WHAT TO WORK ON: Directions for the data below: repeat exactly the lines from the one with "[「環境のために、何ができる？」楽天が取り組む、暮らしの中に溶け込むサステナブルなアクション] (98, 1849)" through the one with "Home (14, 402)", both included, and omit all pictures.

[Records from a data collection]
************
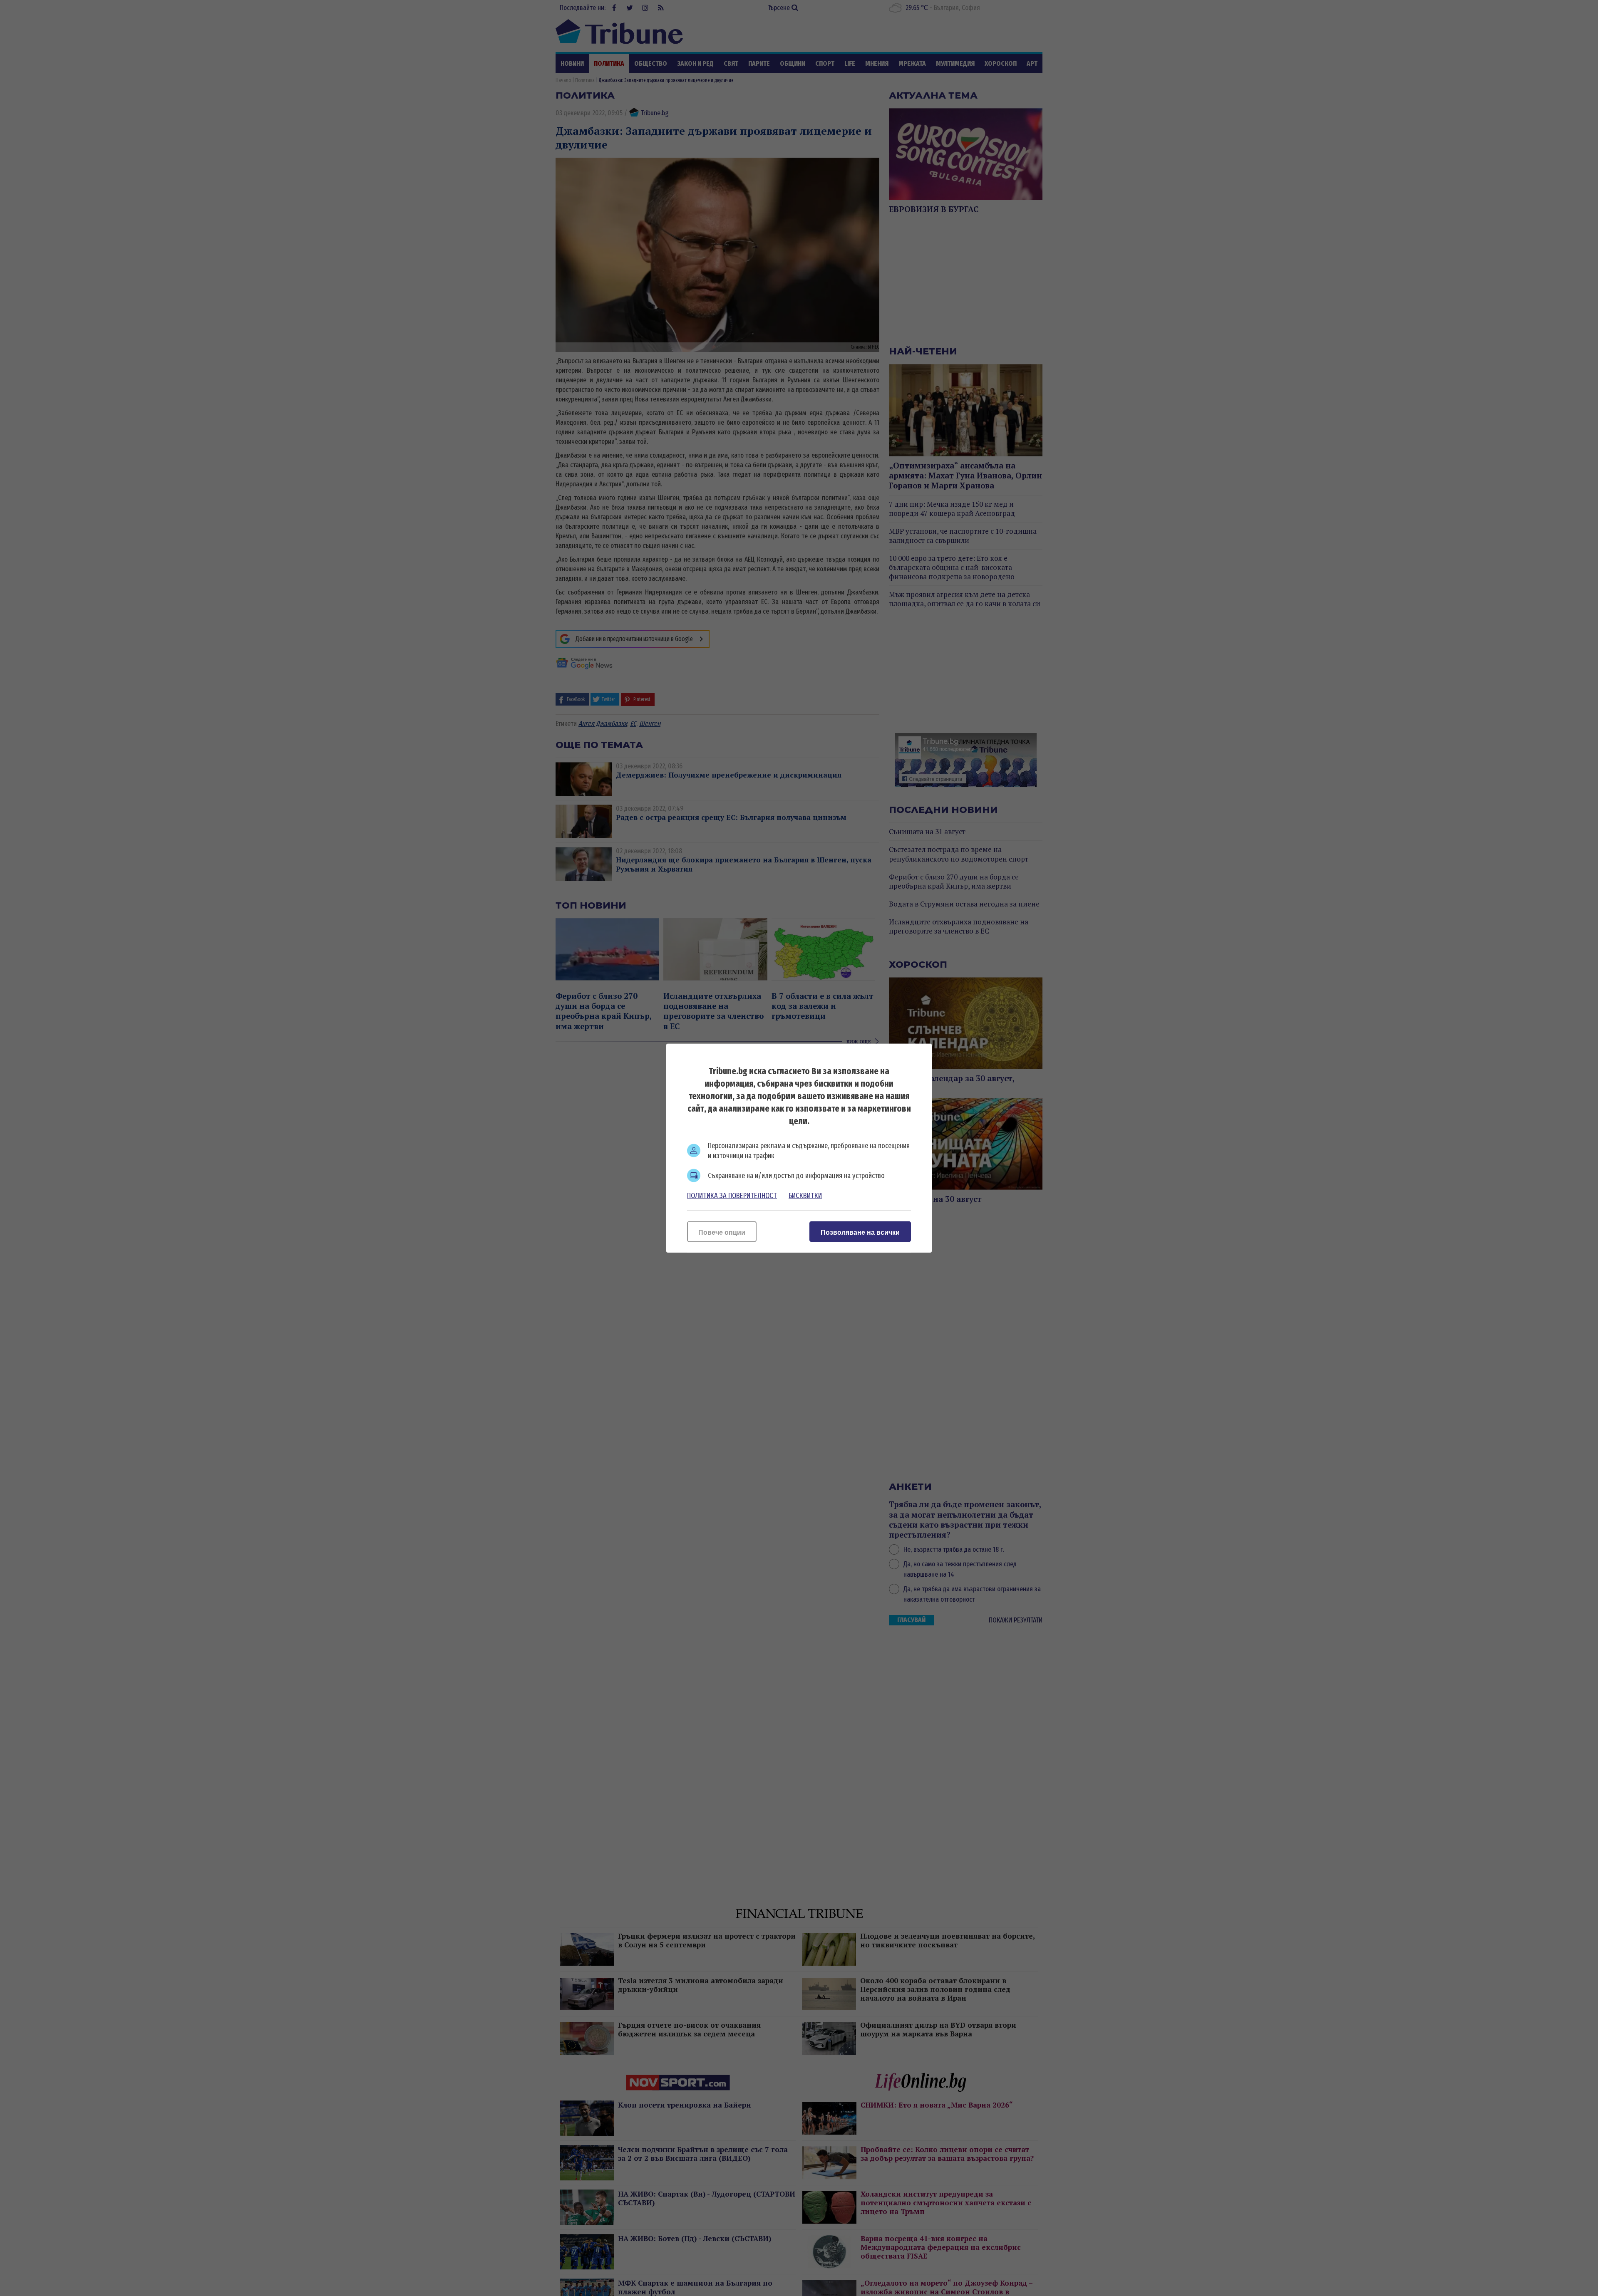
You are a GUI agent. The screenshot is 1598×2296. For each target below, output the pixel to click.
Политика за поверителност (732, 1195)
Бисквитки (805, 1195)
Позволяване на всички (860, 1232)
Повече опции (721, 1232)
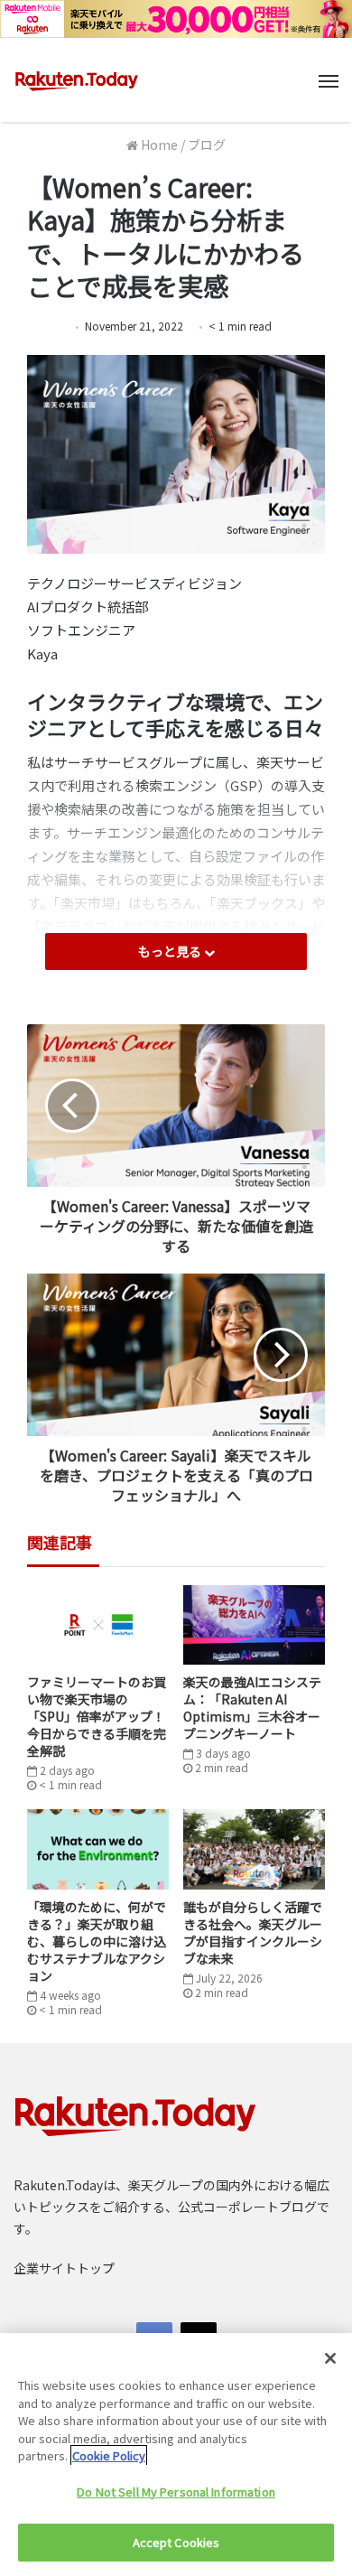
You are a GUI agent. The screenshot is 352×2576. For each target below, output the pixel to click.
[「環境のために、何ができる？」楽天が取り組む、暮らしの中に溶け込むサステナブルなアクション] (98, 1849)
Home (158, 144)
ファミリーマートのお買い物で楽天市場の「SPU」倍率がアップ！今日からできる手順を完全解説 (96, 1716)
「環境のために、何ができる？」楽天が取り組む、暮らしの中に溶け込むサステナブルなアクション (96, 1941)
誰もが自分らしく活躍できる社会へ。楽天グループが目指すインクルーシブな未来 (252, 1932)
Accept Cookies (176, 2542)
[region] (176, 2454)
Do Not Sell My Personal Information (176, 2491)
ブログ (207, 144)
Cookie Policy (108, 2455)
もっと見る (171, 951)
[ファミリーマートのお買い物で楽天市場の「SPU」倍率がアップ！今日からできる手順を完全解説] (98, 1625)
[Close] (330, 2358)
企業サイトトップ (64, 2268)
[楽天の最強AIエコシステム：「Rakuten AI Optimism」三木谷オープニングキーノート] (254, 1625)
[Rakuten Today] (77, 80)
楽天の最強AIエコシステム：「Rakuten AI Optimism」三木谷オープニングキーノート (252, 1707)
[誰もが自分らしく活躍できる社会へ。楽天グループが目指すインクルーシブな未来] (254, 1849)
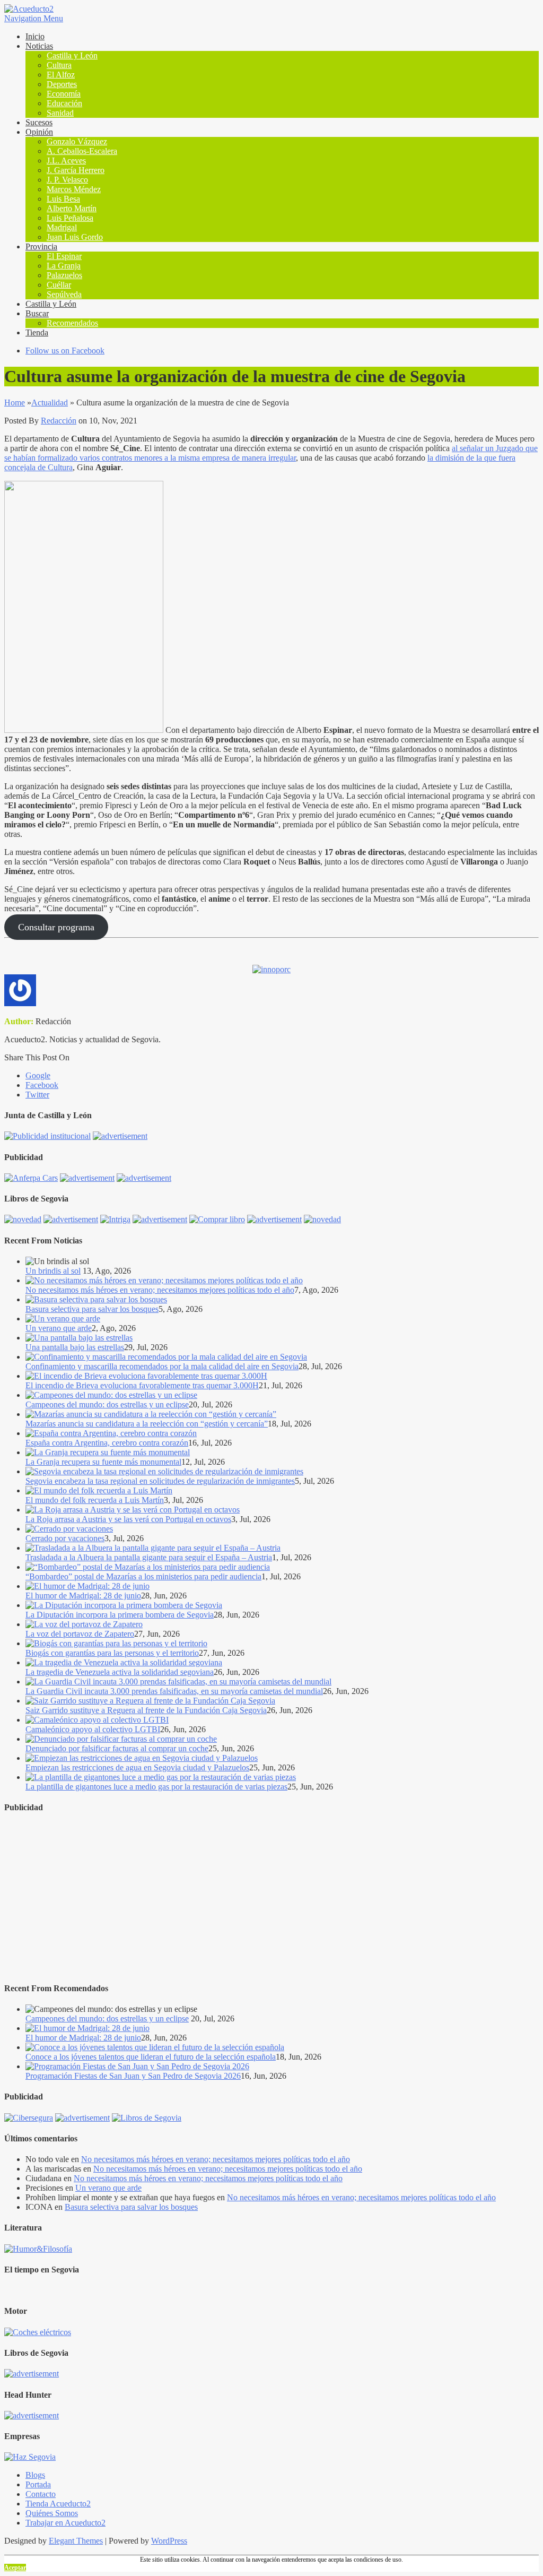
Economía (64, 93)
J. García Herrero (75, 170)
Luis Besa (63, 198)
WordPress (169, 2540)
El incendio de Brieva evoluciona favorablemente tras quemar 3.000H (142, 1385)
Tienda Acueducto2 (58, 2503)
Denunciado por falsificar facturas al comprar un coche (116, 1748)
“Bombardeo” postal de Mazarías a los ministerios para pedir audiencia (143, 1576)
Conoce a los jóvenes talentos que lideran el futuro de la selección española (150, 2056)
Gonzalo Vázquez (77, 141)
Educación (64, 103)
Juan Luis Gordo (75, 236)
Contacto (40, 2494)
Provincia (41, 246)
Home (14, 402)
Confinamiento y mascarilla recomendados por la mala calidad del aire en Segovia (162, 1366)
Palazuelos (64, 275)
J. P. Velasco (67, 179)
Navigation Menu (33, 18)
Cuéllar (59, 284)
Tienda (36, 332)
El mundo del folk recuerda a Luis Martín (94, 1500)
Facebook (41, 1085)
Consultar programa (56, 927)
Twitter (37, 1094)
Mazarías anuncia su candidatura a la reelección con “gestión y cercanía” (146, 1423)
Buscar (37, 313)
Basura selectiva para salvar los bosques (92, 1308)
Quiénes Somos (51, 2513)
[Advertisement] (271, 1898)
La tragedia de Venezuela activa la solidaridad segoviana (119, 1671)
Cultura (59, 65)
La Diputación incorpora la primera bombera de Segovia (119, 1614)
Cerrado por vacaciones (64, 1538)
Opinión (39, 131)
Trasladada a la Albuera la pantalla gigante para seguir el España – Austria (148, 1557)
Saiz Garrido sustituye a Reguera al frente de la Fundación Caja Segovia (146, 1710)
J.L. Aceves (66, 160)
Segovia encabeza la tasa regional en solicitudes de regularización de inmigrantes (160, 1480)
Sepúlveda (64, 294)
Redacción (58, 420)
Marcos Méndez (74, 189)
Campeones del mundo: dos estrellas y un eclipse (107, 1404)
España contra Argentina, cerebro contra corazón (106, 1442)
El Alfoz (61, 74)
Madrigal (62, 227)
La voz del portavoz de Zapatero (79, 1633)
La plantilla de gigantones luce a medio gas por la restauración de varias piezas (156, 1786)
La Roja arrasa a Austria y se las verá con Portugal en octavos (128, 1519)
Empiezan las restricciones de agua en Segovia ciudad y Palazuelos (137, 1767)
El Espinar (64, 256)
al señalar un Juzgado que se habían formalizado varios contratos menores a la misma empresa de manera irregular (271, 453)
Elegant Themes (76, 2540)
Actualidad (49, 402)
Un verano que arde (58, 1328)
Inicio (35, 36)
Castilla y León (72, 55)
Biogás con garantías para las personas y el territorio (112, 1652)
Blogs (35, 2474)
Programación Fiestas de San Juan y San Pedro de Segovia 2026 (133, 2075)
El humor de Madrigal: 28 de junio (83, 1595)
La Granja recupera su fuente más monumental (103, 1461)
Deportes (62, 84)
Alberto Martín (72, 208)
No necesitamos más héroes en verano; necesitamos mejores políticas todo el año (159, 1289)
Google (37, 1075)
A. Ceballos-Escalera (82, 150)
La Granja (64, 265)
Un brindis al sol (53, 1270)
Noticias (39, 45)
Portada (38, 2484)
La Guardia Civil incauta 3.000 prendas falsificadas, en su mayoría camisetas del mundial (174, 1691)
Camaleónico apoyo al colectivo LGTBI (92, 1729)
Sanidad (60, 112)
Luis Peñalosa (70, 217)
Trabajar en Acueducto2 (65, 2522)
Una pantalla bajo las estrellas (74, 1347)
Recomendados (72, 322)
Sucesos (38, 122)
************
RESULT:
[「環境のために、何ができる？」楽天が取り組む、暮らしの中に溶け込むサステナブルなアクション] (98, 1849)
Home (158, 144)
ファミリーマートのお買い物で楽天市場の「SPU」倍率がアップ！今日からできる手順を完全解説 (96, 1716)
「環境のために、何ができる？」楽天が取り組む、暮らしの中に溶け込むサステナブルなアクション (96, 1941)
誰もが自分らしく活躍できる社会へ。楽天グループが目指すインクルーシブな未来 (252, 1932)
Accept Cookies (176, 2542)
[region] (176, 2454)
Do Not Sell My Personal Information (176, 2491)
ブログ (207, 144)
Cookie Policy (108, 2455)
もっと見る (171, 951)
[ファミリーマートのお買い物で楽天市場の「SPU」倍率がアップ！今日からできる手順を完全解説] (98, 1625)
[Close] (330, 2358)
企業サイトトップ (64, 2268)
[楽天の最強AIエコシステム：「Rakuten AI Optimism」三木谷オープニングキーノート] (254, 1625)
[Rakuten Today] (77, 80)
楽天の最強AIエコシステム：「Rakuten AI Optimism」三木谷オープニングキーノート (252, 1707)
[誰もが自分らしく活躍できる社会へ。楽天グループが目指すインクルーシブな未来] (254, 1849)
Economía (64, 93)
J. García Herrero (75, 170)
Luis Besa (63, 198)
WordPress (169, 2540)
El incendio de Brieva evoluciona favorablemente tras quemar 3.000H (142, 1385)
Tienda Acueducto2 (58, 2503)
Denunciado por falsificar facturas al comprar un coche (116, 1748)
“Bombardeo” postal de Mazarías a los ministerios para pedir audiencia (143, 1576)
Conoce a los jóvenes talentos que lideran el futuro de la selección española (150, 2056)
Gonzalo Vázquez (77, 141)
Educación (64, 103)
Juan Luis Gordo (75, 236)
Contacto (40, 2494)
Provincia (41, 246)
Home (14, 402)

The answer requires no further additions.